What is the speed of a wave with wavelength=150 m and T=9.8 s, when it is moving through water 40 m deep? What is its speed when the wave reaches water of 5 m depth?

2 answers

If you know the length and the period, that gives the speed without doing anything about the speed of a wave in deep or shallow water.

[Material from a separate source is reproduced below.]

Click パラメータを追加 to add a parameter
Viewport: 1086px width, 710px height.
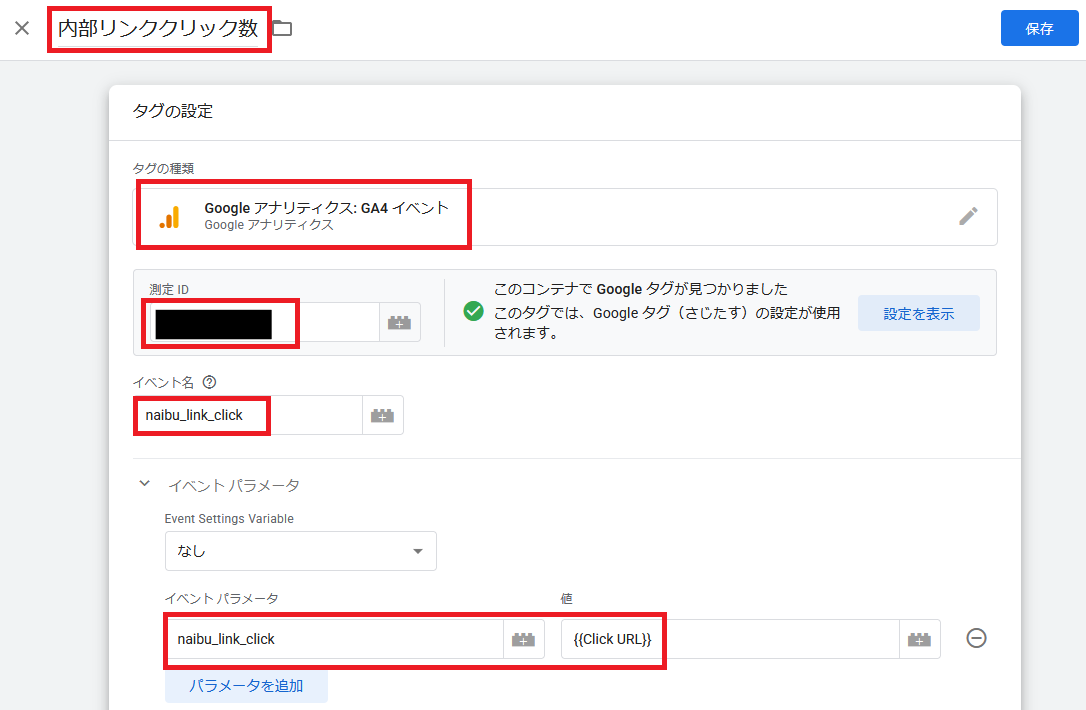click(x=246, y=686)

The question is misstated I think. speed = length/period. = 150/9.8 = 15.3
Now as to the real question, what is the speed of a deep water wave of 150m length, that is a real question.
In general the speed of a gravity water wave is given by
c^2 = (g/k) tanh (kh)
where
g = gravity acceleration = 9.81 m/s^2
k = 2 pi/wavelength L
h = water depth
In very deep water (deeper that half a wavelength this approaches c^2 =g L/(2 pi) or speed proportional to sqrt(L)
In very shallow water c*2 = gh or speed proportional to sqrt depth

For L = 150 m and h = 5 m
This is shallow water
c=sqrt(9.81*5) = 7.00 m/s

For 40 m better do the tanh (2 pi h/L)
tanh ( 1.6755) = .932
so
c^2 = [9.81*150/(2 pi)].932
c = 14.77 m/s

for comparison the speed of a 150 m wave in deep water would be
c = 15.3 m/s so our h =40 m speed is pretty close to deep water wave speed. The wave begins to feel the bottom when the water is about half a wavelength deep.
That 15.3 is what they gave you in the problem statement so I guess they meant in deep water.
Perhaps they meant the same wave as it comes in toward the beach from the ocean, in which case only the period stays the same (9.8s) and the wavelength shortens.
To do this start with my work above and use the resulting speed at h=40m to compute a new wavelength with that period. L = c T =9.8 c
Then use that wavelength to compute a new speed. Then do it again. It will converge rapidly to a new shorter wavelength and lower speed for the same period.
Do the same for the 5 m depth which will not converge so quickly.
This sure is a confusing question. Is it in a text?